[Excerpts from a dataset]
== Segment start ==

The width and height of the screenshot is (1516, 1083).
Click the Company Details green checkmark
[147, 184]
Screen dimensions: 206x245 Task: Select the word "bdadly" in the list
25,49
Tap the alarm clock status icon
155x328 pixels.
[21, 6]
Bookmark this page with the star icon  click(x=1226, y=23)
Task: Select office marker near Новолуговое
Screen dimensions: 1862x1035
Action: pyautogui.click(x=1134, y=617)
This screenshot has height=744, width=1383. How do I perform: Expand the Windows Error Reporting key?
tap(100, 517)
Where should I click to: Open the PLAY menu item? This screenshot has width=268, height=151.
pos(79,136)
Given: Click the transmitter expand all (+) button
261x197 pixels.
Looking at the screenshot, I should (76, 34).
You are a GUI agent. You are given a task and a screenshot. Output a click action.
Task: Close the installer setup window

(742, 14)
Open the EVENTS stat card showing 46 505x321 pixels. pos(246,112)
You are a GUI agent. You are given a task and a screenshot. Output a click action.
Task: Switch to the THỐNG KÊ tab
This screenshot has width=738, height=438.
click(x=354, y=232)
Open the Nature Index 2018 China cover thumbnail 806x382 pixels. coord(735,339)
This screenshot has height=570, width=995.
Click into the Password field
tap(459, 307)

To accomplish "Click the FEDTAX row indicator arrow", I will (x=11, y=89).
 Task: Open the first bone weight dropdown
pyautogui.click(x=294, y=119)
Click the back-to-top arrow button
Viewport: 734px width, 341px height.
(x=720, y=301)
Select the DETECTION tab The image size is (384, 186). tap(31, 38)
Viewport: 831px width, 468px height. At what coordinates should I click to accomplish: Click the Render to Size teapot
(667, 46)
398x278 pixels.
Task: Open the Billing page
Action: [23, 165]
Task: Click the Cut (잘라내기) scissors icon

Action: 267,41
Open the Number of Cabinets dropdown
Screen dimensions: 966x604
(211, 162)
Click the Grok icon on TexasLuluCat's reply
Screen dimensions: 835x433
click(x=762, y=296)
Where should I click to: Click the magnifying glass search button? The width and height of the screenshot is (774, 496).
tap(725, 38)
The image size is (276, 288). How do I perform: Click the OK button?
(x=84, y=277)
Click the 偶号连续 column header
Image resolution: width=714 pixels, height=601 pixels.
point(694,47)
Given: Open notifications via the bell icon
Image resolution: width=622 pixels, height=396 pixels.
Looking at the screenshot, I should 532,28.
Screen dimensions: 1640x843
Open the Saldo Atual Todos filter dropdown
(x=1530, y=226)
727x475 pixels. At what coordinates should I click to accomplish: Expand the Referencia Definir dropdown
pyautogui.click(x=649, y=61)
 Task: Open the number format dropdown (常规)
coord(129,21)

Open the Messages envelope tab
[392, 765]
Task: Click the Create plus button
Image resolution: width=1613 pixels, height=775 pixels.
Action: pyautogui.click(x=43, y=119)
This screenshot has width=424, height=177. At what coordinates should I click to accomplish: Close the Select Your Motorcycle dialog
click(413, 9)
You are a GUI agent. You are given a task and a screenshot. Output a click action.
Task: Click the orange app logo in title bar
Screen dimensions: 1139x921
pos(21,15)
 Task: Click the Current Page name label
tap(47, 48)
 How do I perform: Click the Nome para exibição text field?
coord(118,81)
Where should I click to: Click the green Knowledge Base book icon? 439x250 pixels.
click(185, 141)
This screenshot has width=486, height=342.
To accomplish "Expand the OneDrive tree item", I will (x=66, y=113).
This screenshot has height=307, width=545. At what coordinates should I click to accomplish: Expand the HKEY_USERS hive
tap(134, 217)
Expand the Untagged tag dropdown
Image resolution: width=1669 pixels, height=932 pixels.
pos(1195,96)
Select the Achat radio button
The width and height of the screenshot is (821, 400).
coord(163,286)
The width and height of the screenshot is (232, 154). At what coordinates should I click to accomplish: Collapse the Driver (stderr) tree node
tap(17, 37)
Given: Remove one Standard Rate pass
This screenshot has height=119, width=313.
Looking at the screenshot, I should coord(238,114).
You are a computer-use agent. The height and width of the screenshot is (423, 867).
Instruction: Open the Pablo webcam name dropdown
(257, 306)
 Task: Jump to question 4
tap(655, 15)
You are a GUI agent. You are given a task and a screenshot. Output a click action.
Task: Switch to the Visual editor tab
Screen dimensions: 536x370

== Segment end ==

A complete answer lists each line of the data that holds the word "Switch".

> WRITTEN REPLY
Task: Switch to the THỐNG KÊ tab
Task: Switch to the Visual editor tab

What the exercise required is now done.